Blink rate by experimental group and condition. (A) Overall blink rate: Participants randomly assigned to one of two experimental tasks (land counters or water counters) did not differ in their average blink rate over the entire viewing session. (B) Blink rate by task condition: There was a significant interaction between scene type and experimental group on blink rate: both land and water counters blinked less often during scenes that contained content relevant to their assigned task. (C) Instantaneous blink rate (exemplars): Smoothed instantaneous blink rate of water counters (blue) and land counters (red) while viewing a composite video alternating between water and land scenes (example shown alternates every 5 seconds). Group blink rates decreased during scenes that contained content relevant to the participants’ assigned task (i.e., blink rates decreased during land scenes for land counters and decreased during water scenes for water counters); likewise, group blink rates increased during scenes that did not contain task-relevant content (i.e., water scenes for land counters and vice versa). (D) Every participant had lower mean blinks per minute (BPM) during scenes that contained content relevant to the participant’s assigned task (i.e., land scenes for land counters and water scenes for water counters) and higher BPM during scenes that did not contain task-relevant content (i.e., water scenes for land counters and vice versa). Dashed diagonal line represents equal BPM during land and water scenes.

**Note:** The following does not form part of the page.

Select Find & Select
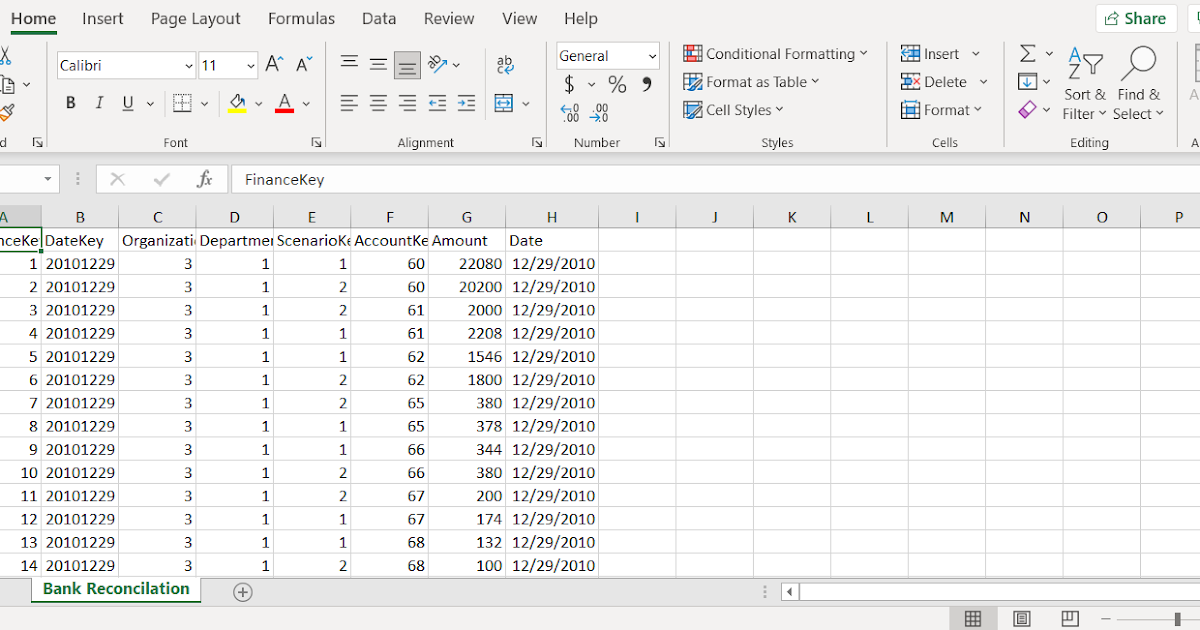1200x630 pixels. (1139, 85)
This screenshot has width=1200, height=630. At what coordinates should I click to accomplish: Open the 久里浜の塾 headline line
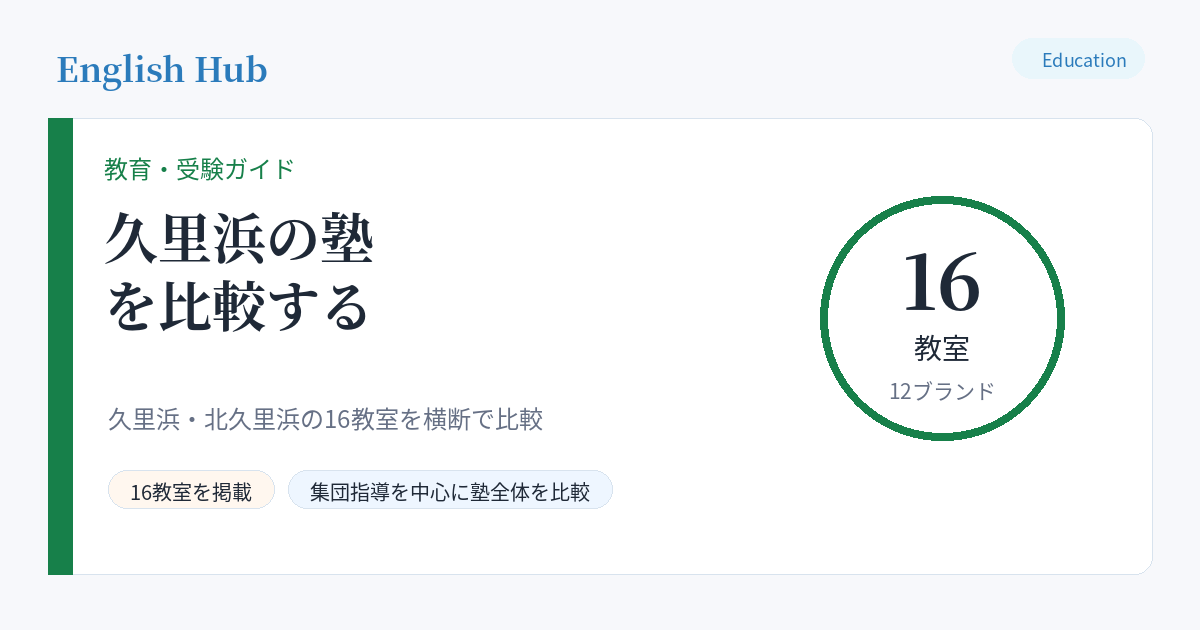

Measuring group engagement over varying timescales
To investigate whether there are constraints on the timescale at which blink rates can be used to quantify viewer engagement, participants were presented with videos that alternated between land scenes and water scenes over varying timescales (i.e., presented with varying scene alternation rates of 1 scene per 1, 5, 10, 15, 20, 25, 30, 35, 40, 45, 50, 55, or 60 s). Group blink rates were calculated for each timing condition separately. Across all timescales examined, paired t-tests revealed that participants blinked less during scenes that contained content relevant to their assigned task (all p’s < 0.05, corrected for multiple comparisons using the Bonferroni-Holm method47) (Fig. 3).
Measuring group engagement over varying timescales. Group blink rates for videos that alternated between land and water scenes at varying timescales (1–60 s). Across all timescales examined, participants blinked less during scenes that contained task-relevant content (‘task-relevant scenes’) and more during scenes that did not contain task-relevant content (‘task-irrelevant scenes’).
Classification of group membership using individual blink rate patterns
To investigate whether individual (as opposed to group) blink rate patterns can be used to recover information about perceived salience, we tested whether individuals could be correctly classified as having been assigned to the land or water counter condition on the basis of their blink rates during video watching.
Two separate classification analyses were performed, each using different input features (i.e., a different metric upon which classification was made). The first classification was made on the basis of the difference between a viewer’s mean blinks per minute during land and water scenes. The second classification was made on the basis of a viewer’s blinks per minute averaged over consecutive intervals throughout the composite videos (see Fig. 4). The critical distinction between these two input features is the extent to which they rely on knowledge of the task structure. The first requires knowledge of when task relevant and task irrelevant information was presented, while the second does not, making it more well-suited for paradigms in which moments likely to be perceived as engaging are not known a priori. These two classification analyses will be referred to henceforth as ‘content-aware’ and ‘content-unaware’ classification, respectively.
Example classification inputs for a single example participant assigned to the ‘water counter/attended odd’ condition. The input used for content-aware classification (top) was the participant’s average blink rate during all land scenes minus their average blink rate during all water scenes. This was calculated using data from all composite videos, and the participant was labeled as a ‘water counter’. For content-unaware classification (bottom), the input was a vector of the participant’s average blink rate during consecutive intervals (5 s intervals shown here), concatenated across all composite videos. The participant was labelled as ‘attended odd’.
Content-aware classification
As described above, the input feature used for this classification was a participant’s average blink rate during all land scenes minus their average blink rate during all water scenes (see Fig. 4). This input feature was calculated using data from all 13 videos. Each participant was labeled by experimental group (‘land counter’ or ‘water counter’). Sensitivity (the percentage of land counters correctly assigned to the land condition) and specificity (the percentage of water counters correctly identified as not being assigned to the land condition) were calculated across all possible discrimination threshold values. Receiver Operating Characteristic (ROC) curve analysis was used to plot the true positive rate (sensitivity) against the false positive rate (1 – specificity). The area under the empirical curve (AUC) is used to combine both dimensions into a single metric48.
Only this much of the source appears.